The migration is mechanical for simple endpoints. The hard parts are:
- Porting
before_requestauth logic to FastAPI middleware orDepends() - Re-testing any Flask extension that relied on request context internals
- Upgrading to Pydantic v2 if you were on v1
For a service with 20–30 endpoints and no complex Flask extension reliance, expect 2–4 engineer-days to migrate and re-test.
Verdict
| Pick FastAPI if… | Stick with Flask if… |
|---|---|
| You’re starting a new Python API in 2026 | You have a stable Flask codebase with heavy extension use |
| Your endpoints are I/O-bound (DB, HTTP calls) | Your workload is CPU-bound and async brings no benefit |
| Your team uses type hints throughout | Your team is unfamiliar with async Python |
| You need auto-generated OpenAPI docs | You need Flask-Admin or a mature admin panel |
| You’re integrating with the ML/data ecosystem | You have existing Flask-SQLAlchemy migration history you don’t want to touch |
FastAPI’s 470M monthly PyPI downloads vs Flask’s 203M (May 2026) reflects where new projects are going. Flask’s download count includes indirect dependencies (it’s bundled in several toolchains), but the trend is clear. FastAPI is the default for new Python APIs.

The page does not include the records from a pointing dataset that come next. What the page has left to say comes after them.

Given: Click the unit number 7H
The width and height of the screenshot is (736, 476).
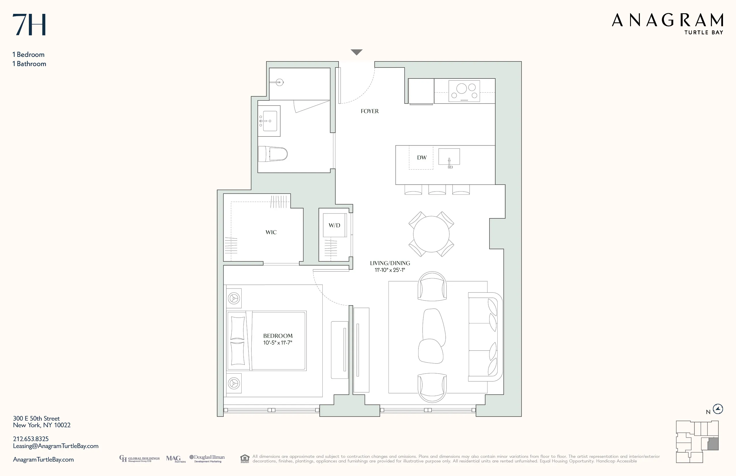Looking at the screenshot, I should tap(29, 25).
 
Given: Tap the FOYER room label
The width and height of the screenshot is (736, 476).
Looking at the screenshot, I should tap(369, 111).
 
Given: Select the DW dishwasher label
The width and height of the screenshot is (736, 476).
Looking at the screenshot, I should tap(421, 158).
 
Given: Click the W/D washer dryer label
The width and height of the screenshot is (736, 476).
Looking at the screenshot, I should tap(334, 225).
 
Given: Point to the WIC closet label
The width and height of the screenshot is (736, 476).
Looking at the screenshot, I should tap(271, 233).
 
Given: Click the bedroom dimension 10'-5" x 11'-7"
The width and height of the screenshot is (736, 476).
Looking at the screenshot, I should tap(278, 343).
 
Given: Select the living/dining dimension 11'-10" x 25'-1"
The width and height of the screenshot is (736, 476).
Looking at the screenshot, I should tap(390, 270).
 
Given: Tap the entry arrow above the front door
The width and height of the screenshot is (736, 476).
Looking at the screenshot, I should tap(356, 52).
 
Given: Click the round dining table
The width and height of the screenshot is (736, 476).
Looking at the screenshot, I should tap(431, 234).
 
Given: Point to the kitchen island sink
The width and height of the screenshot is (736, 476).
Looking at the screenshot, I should tap(449, 157).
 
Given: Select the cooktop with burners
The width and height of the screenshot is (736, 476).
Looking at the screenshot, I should tap(464, 91).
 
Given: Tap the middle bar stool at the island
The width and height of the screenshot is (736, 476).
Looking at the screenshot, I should tap(437, 190).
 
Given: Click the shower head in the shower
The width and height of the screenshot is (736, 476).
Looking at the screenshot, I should tap(280, 82).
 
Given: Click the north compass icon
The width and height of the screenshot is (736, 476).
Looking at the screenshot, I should tap(718, 409).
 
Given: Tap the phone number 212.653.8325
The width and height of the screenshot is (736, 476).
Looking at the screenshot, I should tap(31, 439).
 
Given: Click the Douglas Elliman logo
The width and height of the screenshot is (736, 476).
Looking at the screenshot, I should tap(207, 459).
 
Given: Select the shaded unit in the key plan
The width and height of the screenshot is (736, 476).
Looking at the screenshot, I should tap(713, 444).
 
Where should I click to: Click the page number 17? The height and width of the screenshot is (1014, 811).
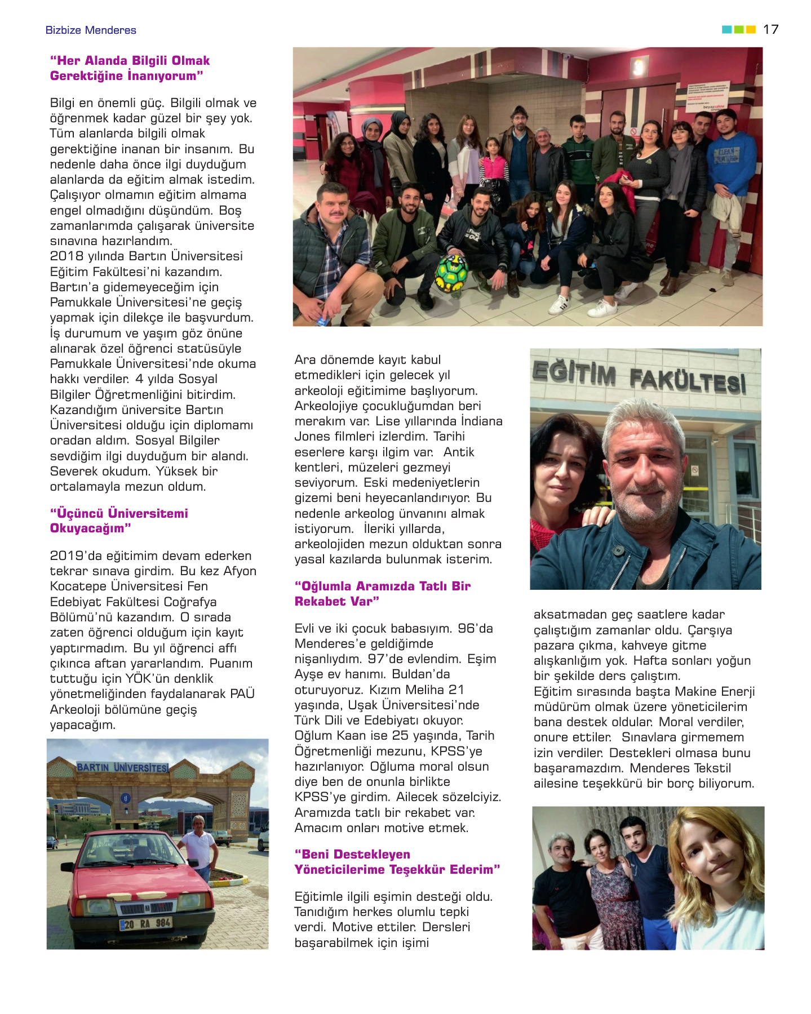click(770, 29)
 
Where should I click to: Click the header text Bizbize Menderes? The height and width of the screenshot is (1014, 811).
click(91, 30)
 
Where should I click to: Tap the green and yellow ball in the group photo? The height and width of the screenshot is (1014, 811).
click(451, 273)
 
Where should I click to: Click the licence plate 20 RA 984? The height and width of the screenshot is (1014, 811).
click(146, 923)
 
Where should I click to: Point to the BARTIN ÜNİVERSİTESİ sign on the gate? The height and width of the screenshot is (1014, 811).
click(122, 767)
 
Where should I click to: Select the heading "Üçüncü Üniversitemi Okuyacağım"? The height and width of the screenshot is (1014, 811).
click(119, 521)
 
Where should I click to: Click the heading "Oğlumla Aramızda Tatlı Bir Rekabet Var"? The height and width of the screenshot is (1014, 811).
click(382, 594)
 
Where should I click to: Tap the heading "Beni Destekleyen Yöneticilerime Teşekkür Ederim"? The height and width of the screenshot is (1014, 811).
click(397, 862)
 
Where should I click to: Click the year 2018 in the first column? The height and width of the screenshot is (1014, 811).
click(67, 256)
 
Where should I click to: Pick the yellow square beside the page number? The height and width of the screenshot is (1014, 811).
click(751, 29)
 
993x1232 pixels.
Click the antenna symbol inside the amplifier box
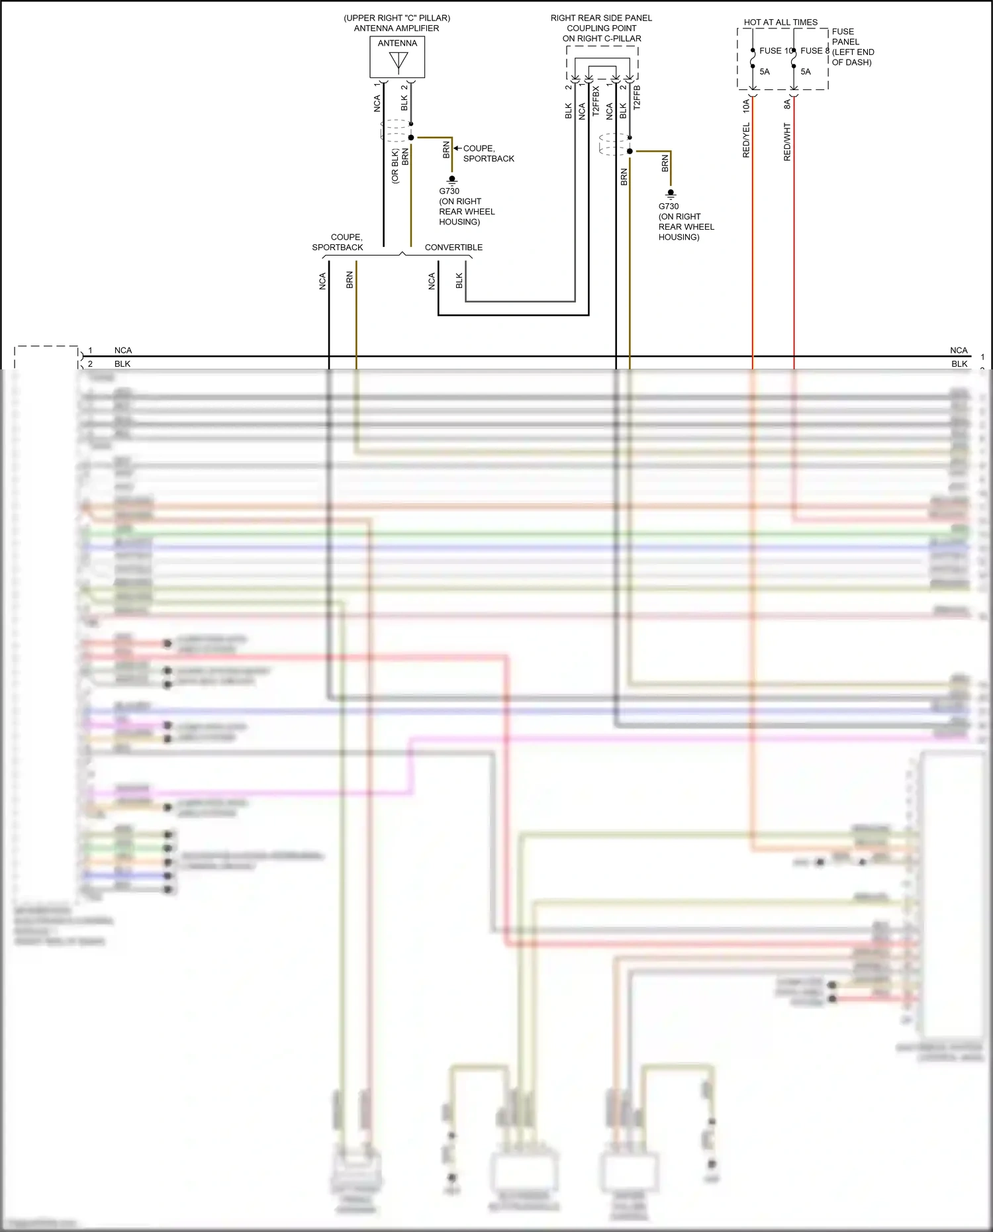click(x=399, y=62)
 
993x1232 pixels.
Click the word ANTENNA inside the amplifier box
click(x=397, y=43)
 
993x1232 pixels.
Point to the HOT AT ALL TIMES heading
click(x=780, y=23)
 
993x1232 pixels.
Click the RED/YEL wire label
click(x=746, y=140)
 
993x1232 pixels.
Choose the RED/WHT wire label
click(x=787, y=142)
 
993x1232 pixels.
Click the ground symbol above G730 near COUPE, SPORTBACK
click(x=452, y=180)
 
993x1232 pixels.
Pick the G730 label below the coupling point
click(x=668, y=207)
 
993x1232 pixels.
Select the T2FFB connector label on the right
click(x=637, y=97)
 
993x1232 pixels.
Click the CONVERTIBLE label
click(x=453, y=248)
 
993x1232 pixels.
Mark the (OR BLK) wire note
click(x=395, y=166)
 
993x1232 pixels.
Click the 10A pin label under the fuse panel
click(x=746, y=105)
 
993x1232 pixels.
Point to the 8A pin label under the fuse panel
click(x=787, y=105)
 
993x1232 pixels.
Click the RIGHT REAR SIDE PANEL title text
click(x=601, y=18)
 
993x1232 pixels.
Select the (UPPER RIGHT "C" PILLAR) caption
click(x=397, y=18)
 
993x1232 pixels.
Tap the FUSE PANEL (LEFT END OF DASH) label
click(x=852, y=47)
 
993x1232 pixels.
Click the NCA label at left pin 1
click(x=123, y=350)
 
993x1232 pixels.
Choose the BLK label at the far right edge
click(x=959, y=364)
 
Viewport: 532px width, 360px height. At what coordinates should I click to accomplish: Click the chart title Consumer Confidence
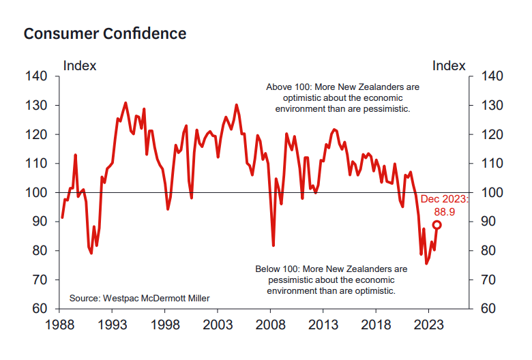[x=105, y=33]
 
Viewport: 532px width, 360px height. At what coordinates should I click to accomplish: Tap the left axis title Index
[x=80, y=66]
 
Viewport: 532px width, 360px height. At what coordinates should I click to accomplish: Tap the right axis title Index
[x=449, y=66]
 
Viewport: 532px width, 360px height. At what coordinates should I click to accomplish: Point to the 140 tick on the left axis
[x=37, y=77]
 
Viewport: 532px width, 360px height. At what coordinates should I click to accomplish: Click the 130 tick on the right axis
[x=491, y=106]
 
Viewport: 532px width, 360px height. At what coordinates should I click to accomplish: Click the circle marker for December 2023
[x=437, y=225]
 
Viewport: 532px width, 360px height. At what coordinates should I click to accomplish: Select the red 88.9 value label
[x=444, y=211]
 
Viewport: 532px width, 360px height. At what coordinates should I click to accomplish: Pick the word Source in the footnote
[x=85, y=298]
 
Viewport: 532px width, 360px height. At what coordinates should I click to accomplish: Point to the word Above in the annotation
[x=279, y=88]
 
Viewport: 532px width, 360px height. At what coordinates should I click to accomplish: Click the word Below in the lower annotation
[x=269, y=269]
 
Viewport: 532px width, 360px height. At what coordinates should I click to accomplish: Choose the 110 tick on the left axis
[x=37, y=164]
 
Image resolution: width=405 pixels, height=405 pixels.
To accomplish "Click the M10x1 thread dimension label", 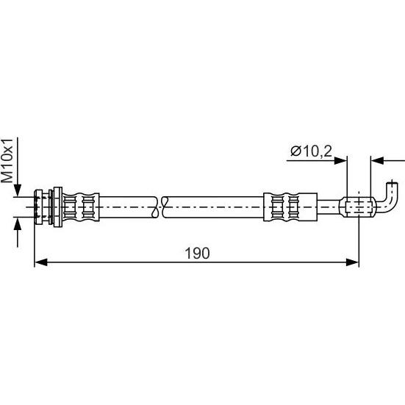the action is [7, 161].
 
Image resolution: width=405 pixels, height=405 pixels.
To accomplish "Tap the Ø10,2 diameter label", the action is [311, 151].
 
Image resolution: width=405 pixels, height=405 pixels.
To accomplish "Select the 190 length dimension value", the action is [197, 253].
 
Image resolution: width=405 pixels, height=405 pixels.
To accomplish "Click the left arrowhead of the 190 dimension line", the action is [41, 262].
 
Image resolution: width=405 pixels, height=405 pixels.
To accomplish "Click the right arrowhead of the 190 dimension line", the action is [352, 262].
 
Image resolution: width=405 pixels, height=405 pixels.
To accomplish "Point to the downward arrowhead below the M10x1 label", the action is [18, 190].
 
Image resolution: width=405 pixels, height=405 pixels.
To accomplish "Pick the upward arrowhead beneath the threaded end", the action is [18, 223].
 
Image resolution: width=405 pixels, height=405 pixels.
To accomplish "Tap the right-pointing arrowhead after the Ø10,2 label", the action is [340, 161].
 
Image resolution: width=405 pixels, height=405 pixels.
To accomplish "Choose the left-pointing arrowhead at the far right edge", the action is [377, 161].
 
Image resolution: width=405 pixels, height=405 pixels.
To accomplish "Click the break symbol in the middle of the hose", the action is [159, 207].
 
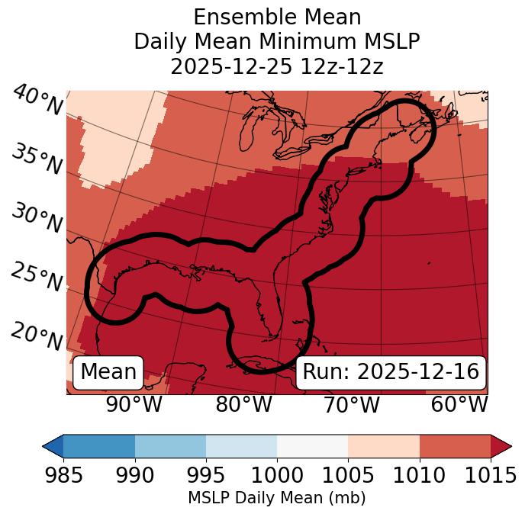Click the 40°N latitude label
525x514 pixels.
37,101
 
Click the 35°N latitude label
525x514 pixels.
37,159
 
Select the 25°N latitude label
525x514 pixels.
37,278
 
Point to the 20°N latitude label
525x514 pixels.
37,336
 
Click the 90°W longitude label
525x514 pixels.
134,404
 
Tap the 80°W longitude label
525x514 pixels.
243,404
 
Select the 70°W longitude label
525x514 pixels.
351,404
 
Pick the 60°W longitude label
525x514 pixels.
459,404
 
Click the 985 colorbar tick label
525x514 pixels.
63,475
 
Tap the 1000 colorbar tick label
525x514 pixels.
277,475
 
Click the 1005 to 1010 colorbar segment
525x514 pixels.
384,445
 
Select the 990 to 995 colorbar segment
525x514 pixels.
170,445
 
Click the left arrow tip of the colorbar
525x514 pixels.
45,445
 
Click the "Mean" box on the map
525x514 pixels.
108,372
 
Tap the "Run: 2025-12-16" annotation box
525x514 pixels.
391,372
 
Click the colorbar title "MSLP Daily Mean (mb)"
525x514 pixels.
277,498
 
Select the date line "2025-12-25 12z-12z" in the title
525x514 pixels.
277,66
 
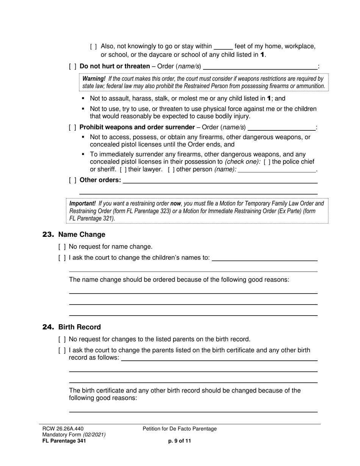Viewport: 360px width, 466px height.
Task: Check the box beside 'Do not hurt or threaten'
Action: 73,67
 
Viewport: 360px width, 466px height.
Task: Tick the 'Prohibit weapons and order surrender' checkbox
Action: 73,127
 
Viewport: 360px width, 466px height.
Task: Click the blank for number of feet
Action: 223,47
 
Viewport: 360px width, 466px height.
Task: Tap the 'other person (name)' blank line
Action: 277,170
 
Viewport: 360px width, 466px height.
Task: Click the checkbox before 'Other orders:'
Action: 73,180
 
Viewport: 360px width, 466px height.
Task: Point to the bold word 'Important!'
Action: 82,203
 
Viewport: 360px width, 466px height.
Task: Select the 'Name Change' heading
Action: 82,235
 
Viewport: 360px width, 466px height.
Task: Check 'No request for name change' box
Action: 62,247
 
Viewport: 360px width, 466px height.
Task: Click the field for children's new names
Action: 265,258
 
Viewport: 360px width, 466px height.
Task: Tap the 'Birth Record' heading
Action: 80,327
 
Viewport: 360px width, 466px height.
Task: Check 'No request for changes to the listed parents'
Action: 62,339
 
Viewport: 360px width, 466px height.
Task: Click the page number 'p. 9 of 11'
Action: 180,441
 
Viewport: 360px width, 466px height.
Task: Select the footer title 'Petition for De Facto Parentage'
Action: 180,429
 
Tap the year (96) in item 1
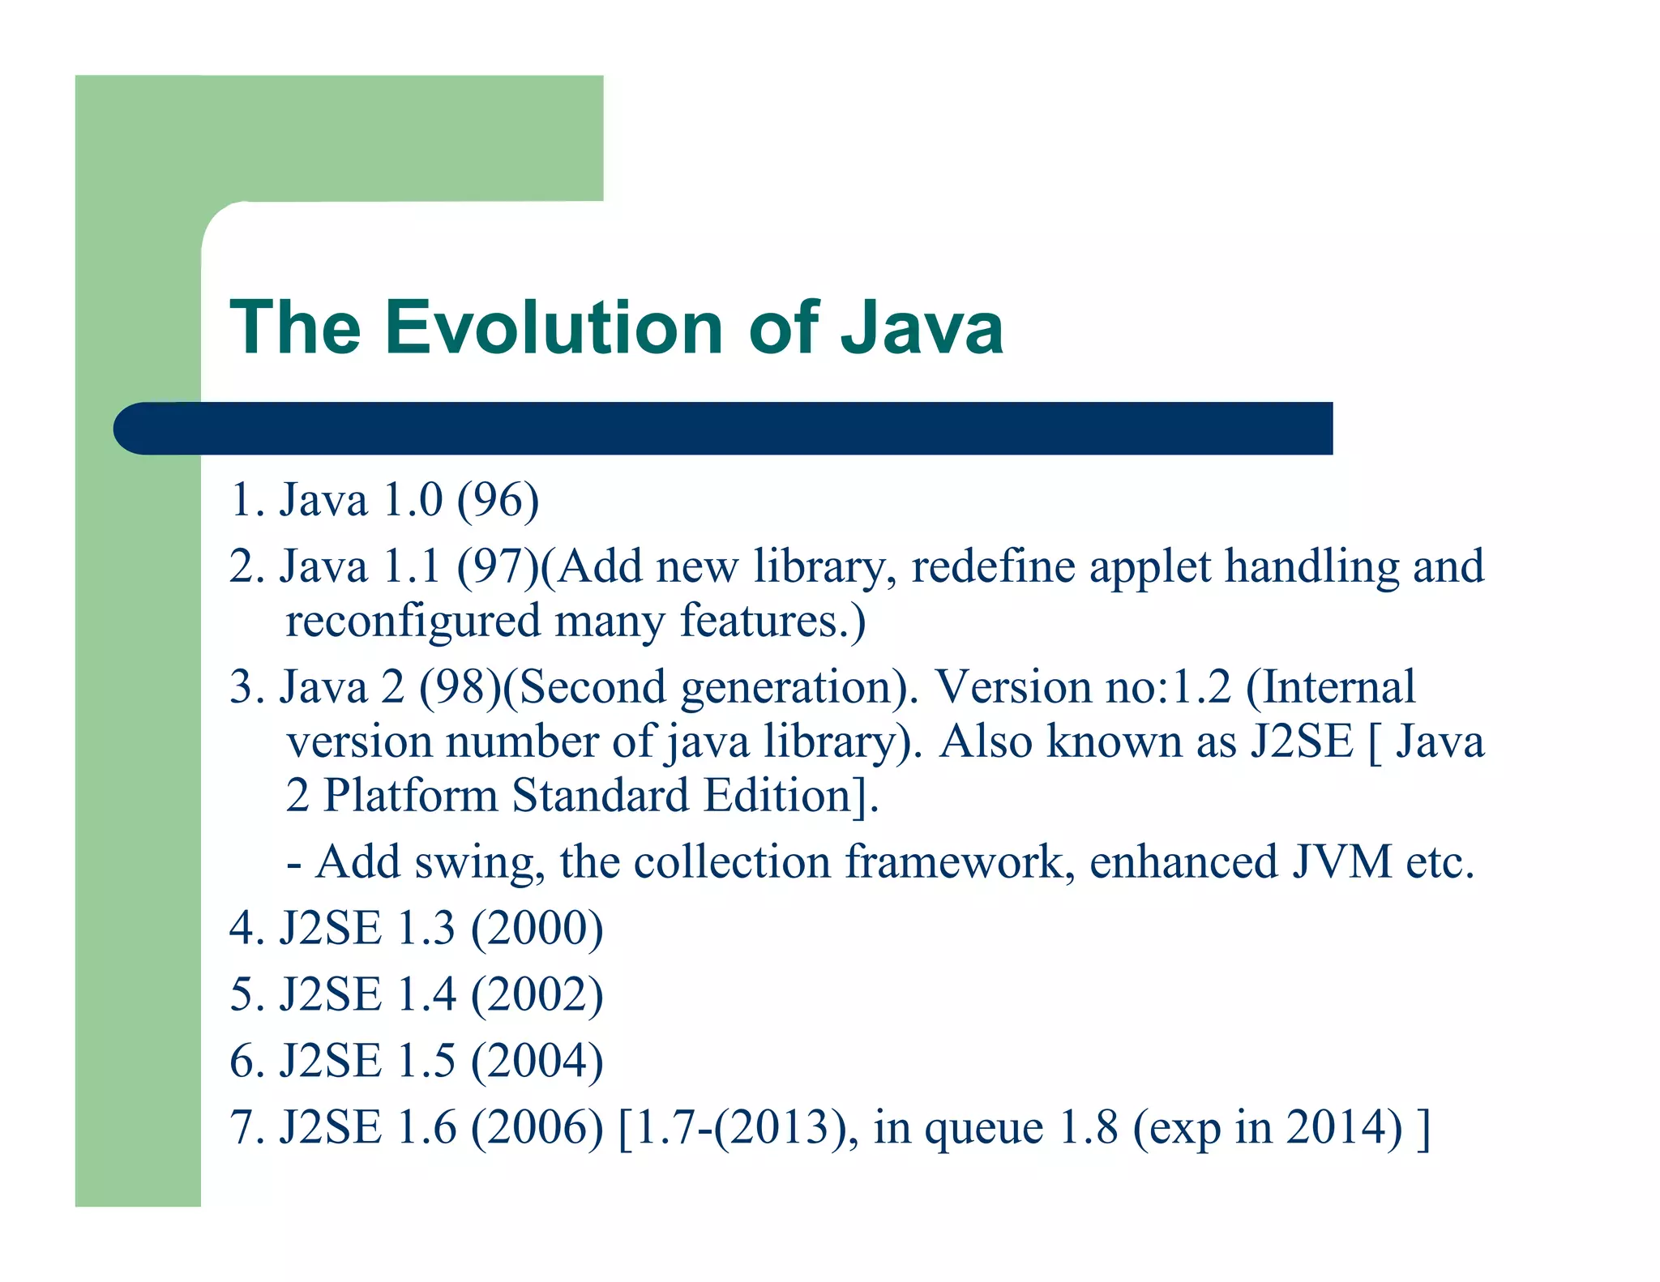pyautogui.click(x=498, y=500)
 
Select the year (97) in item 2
pyautogui.click(x=496, y=566)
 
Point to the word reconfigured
pyautogui.click(x=413, y=622)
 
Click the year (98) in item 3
pyautogui.click(x=460, y=687)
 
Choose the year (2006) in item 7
pyautogui.click(x=537, y=1127)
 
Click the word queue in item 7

If you want structured learning for the migration, the FastAPI - The Complete Course on Udemy covers async patterns, Pydantic v2, and dependency injection with hands-on projects. Worth it if you’re ramping a team that’s new to async Python.
Caveats
Quart is a middle path we didn’t benchmark: it’s Flask’s API on ASGI, letting you keep Flask extension familiarity while gaining real async support. Worth evaluating if the migration cost is the main blocker and the existing Flask extension set is non-negotiable.
Benchmark methodology: Figures above are from toolchew’s own wrk runs with 10 concurrent connections on a PostgreSQL workload (EC2 t3.medium, PostgreSQL 16). Production concurrency is typically higher; at 100+ concurrent connections the async gap in favor of FastAPI generally increases. Benchmark your actual workload before making the decision.
TechEmpower caveat: Round 22 is from November 2023. Framework versions have changed; treat those numbers as directional, not precise.
Conflicts of interest: This article contains one affiliate link (Udemy course). The benchmark results and framework recommendations are independent of affiliate status.